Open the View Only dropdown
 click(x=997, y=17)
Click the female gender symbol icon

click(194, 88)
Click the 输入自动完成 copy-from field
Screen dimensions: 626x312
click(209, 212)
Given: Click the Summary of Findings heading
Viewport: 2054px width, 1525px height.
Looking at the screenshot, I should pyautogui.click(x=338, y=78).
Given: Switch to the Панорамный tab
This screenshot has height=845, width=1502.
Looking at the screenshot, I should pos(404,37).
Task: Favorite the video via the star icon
++++++++++++++++++++
• [Exercise objective] Produce an identical printout of the material above.

• [Written solution]
Open the View Only dropdown
 click(x=997, y=17)
Click the female gender symbol icon

click(194, 88)
Click the 输入自动完成 copy-from field
Screen dimensions: 626x312
click(209, 212)
Given: Click the Summary of Findings heading
Viewport: 2054px width, 1525px height.
Looking at the screenshot, I should pyautogui.click(x=338, y=78).
Given: Switch to the Панорамный tab
This screenshot has height=845, width=1502.
Looking at the screenshot, I should pos(404,37).
Task: Favorite the video via the star icon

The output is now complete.